En gestation depuis plus de dix ans, À l’origine sort à point nommé au milieu d’un contexte post‑crise dont il se fait partout l’écho. On reproche suffisamment au cinéma français sa surdité face à la réalité économique et sociale de notre pays pour ne pas, d’abord, saluer l’ancrage concret du quatrième film de Xavier Giannoli (Une aventure, Si j’étais chanteur), son désir d’en découdre, pieds dans les bottes et les flaques de boue, avec une classe ouvrière en train de crever ‑délocalisations, abandon de l’État, dépression, chômage, délinquance-. Soit un an de JT régional en accéléré et en Cinémascope.
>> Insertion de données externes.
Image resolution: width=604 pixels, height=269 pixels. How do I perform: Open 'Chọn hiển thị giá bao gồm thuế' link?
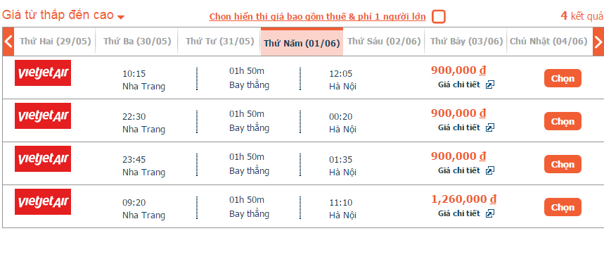317,17
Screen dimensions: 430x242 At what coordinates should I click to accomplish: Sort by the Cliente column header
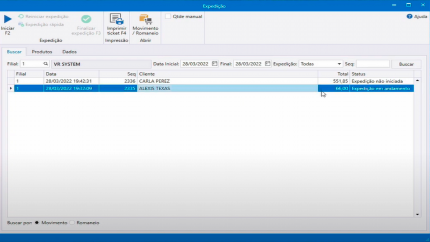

There Will Be Blood dans le Nord de la France ? Les Misfits chez les Ch’tis ? Une autre fois peut-être. Car, en dépit de ces 2h30, le film de Gianolli manque curieusement d’amplitude, de folie et donc de souffle, tant du point de vue du personnage central que du groupe qu’il fédère. À l’exception du maire du village, interprété par Emmanuelle Devos et victime d’une historiette amoureuse pour le moins conventionnelle, aucun des personnages secondaires ne parvient à accrocher pour lui‑même le fil de cette épopée ouvrière. Drôle de paradoxe pour un film qui célèbre partout l’élan collectif et la beauté du lien social lorsqu'il se récrée, et qui jamais ne trouve la forme susceptible de l’incarner. À ce sujet, revoir Qu’elle était verte ma vallée et le fonctionnement cinématographique du démocratisme fordien.
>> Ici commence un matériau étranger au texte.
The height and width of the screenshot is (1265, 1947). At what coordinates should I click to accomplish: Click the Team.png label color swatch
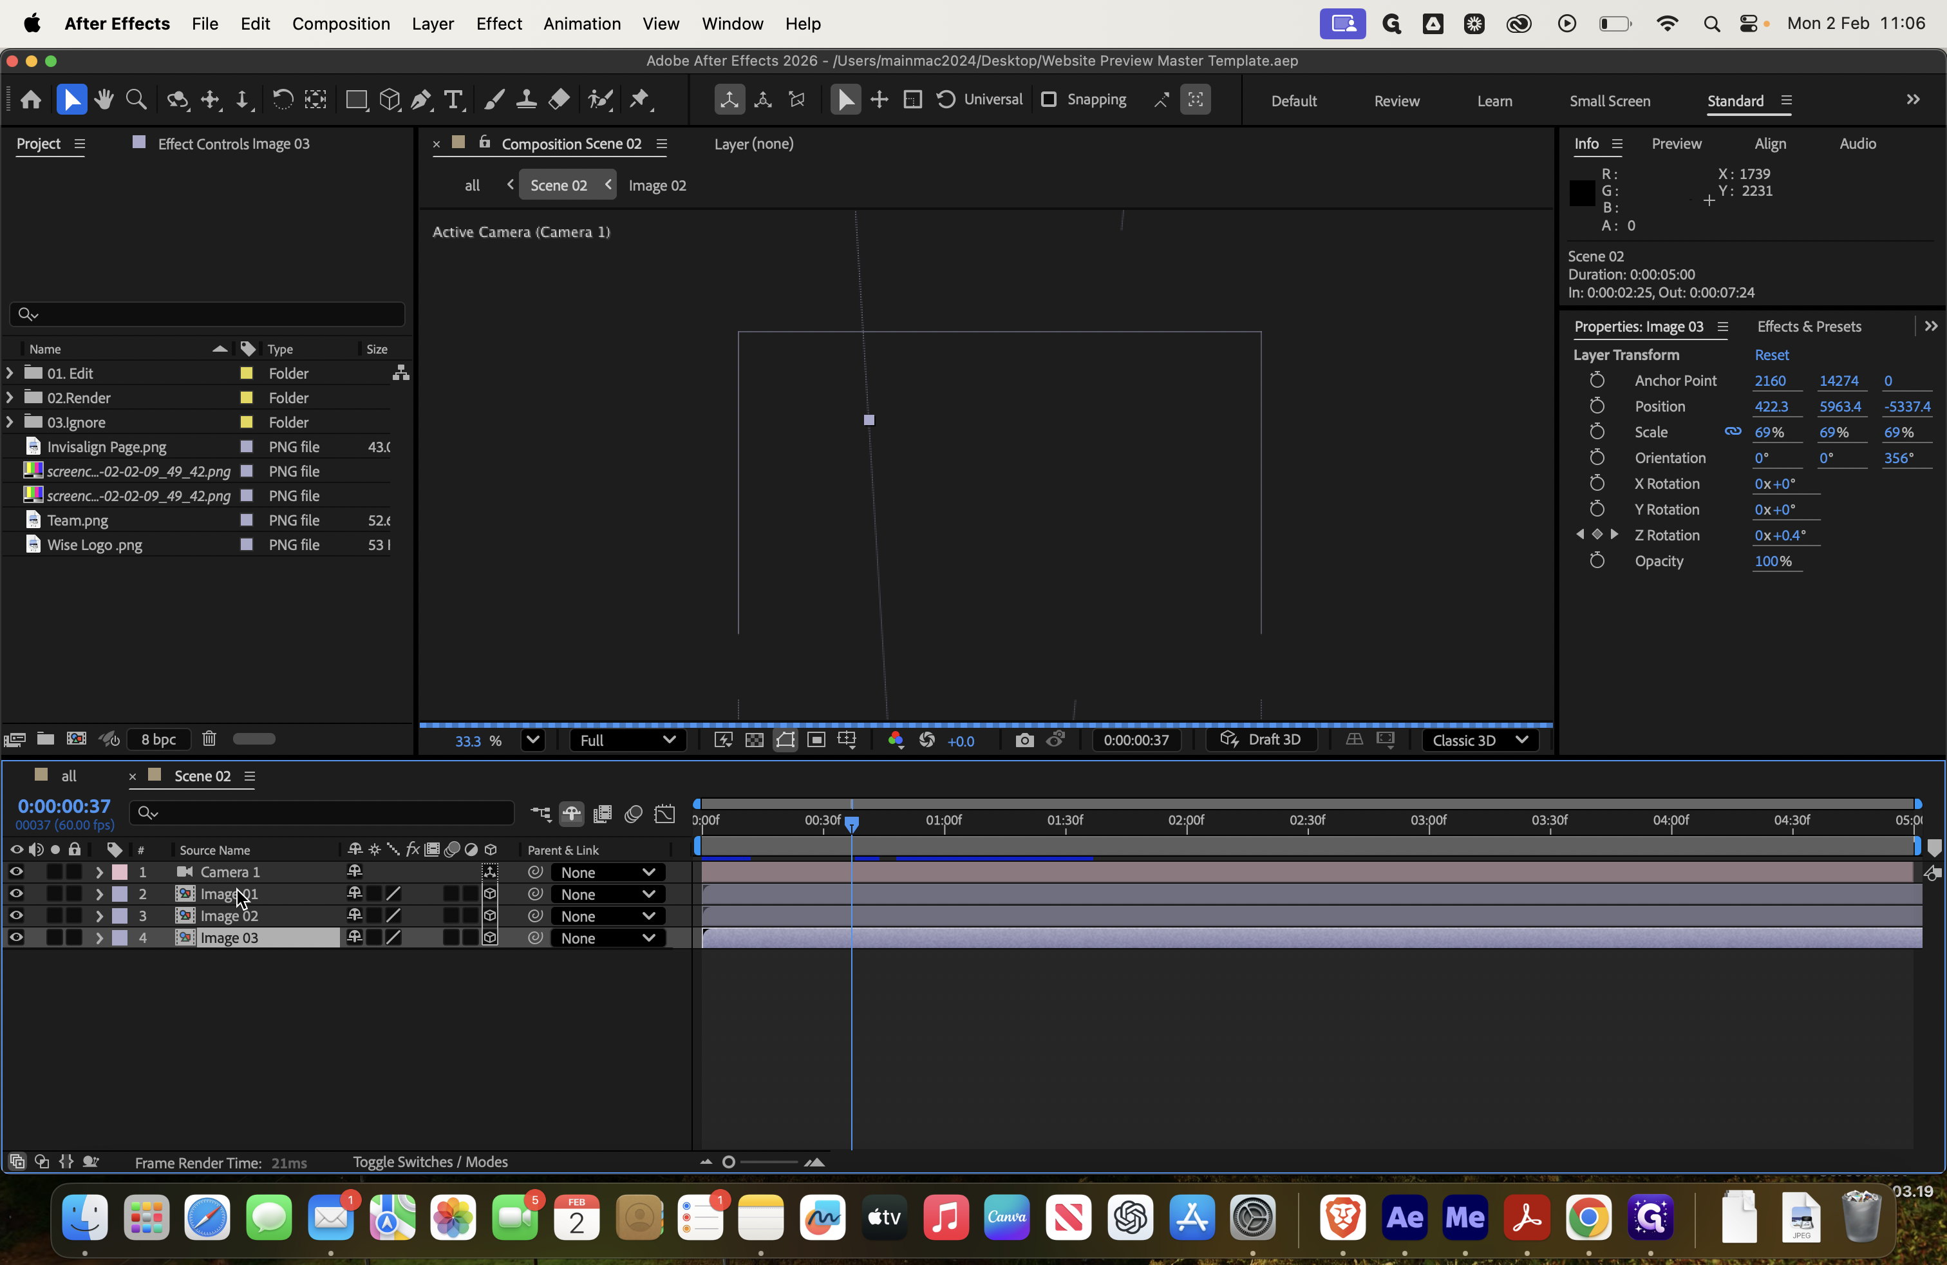pyautogui.click(x=246, y=520)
Au final, À l’origine patauge, bégaie, comme plombé par le silence de son escroc ‑François Cluzet d’abord juste, mais dont l’inébranlable mutisme finit par lasser‑ et les riffs planants de Cliff Martinez n’y changent rien. Sans doute Gianolli s’est‑il laissé (trop) happé par l’obstination de ce Jean Valjean moderne, homme invisible puisant dans le simulacre et l’escroquerie le sel d’une identité sociale et rédemptrice. La métaphore déçoit (« une autoroute qui ne mène nulle part », avoue Miller au milieu du film, bof) et l’ironie actuelle du scénario (un voyou qui devient patron à l’heure où les patrons se comportent comme des voyous) vise très en‑deçà de la puissance métaphysique que ce film, à l’origine, aurait pu déployer.